Celui que l’on surnomme « le Berlusconi tunisien » pour sa propension à mélanger politique, business et sport, candidat à la présidentielle de 2014, est de retour. L’Union patriotique libre (UPL), son parti, a annoncé mercredi 17 octobre sa dissolution au sein de Nidaa Tounes.
Mais s’il est de retour sur la scène politique, après environ un an d’absence, le sulfureux milliardaire, désormais secrétaire général de Nidaa Tounes, n’en a pas encore terminé avec ses démêlés judiciaires.
Le journal Maghreb Confidentiel, dans son édition du 17 octobre, révèle ainsi que l’Amen Bank prépare une vente judiciaire de la société « Lac Immobilier » de Slim Riahi.

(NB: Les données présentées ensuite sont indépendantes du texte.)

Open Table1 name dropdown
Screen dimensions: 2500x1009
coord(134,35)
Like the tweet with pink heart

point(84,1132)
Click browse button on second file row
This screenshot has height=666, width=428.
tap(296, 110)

La mise aux enchères est prévue le 29 octobre, affirme le journal. Une révélation à laquelle Slim Riahi a promis de répondre lors d’une conférence de presse. Il affirme souhaiter faire la lumière sur plusieurs « affaires de chantage et de pressions » dont il se dit la victime.
>>> À LIRE – Tunisie : Slim Riahi démissionne de la présidence de l’UPL
Série d’affaires judiciaires
Slim Riahi n’en est pas à sa première péripétie judiciaire. Depuis 2012, il fait l’objet d’une enquête pour « blanchiment d’argent » et suspicion de corruption.
L’homme est sous le coup d’une plainte déposée par le comité des finances de la Banque centrale. Celle-ci s’interroge sur les origines de la fortune de ce fils d’avocat, opposant à Bourguiba et exilé en Libye. Si Slim Riahi affirme l’avoir hérité de son père qui a fait fortune dans le pétrole, certains affirment qu’ils auraient spolié les Kadhafi, lors de leur chute.
L’instruction a d’ailleurs mené au gel des avoirs du nouveau secrétaire général de Nidaa Tounes par la justice, depuis le 28 juin 2017.
Il avait notamment été interdit de voyage, du 20 septembre 2017 au 24 juillet 2018, le juge d’instruction auprès du pôle judiciaire financier avait estimé cette mesure nécessaire pour s’assurer qu’il ne quitterait pas le territoire avant la clôture des poursuites dont il fait l’objet.
Après le gel de ses avoirs, des chèques auraient été présentés pour être encaissés au nom de Slim Riahi, l’empêtrant dans plusieurs affaires de chèques sans provision.
Le 9 octobre 2017, il avait été condamné par contumace à cinq ans de prison pour « chèques en bois ». Une décision de justice finalement annulée le 17 octobre de la même année, suite à la présentation des preuves des paiements.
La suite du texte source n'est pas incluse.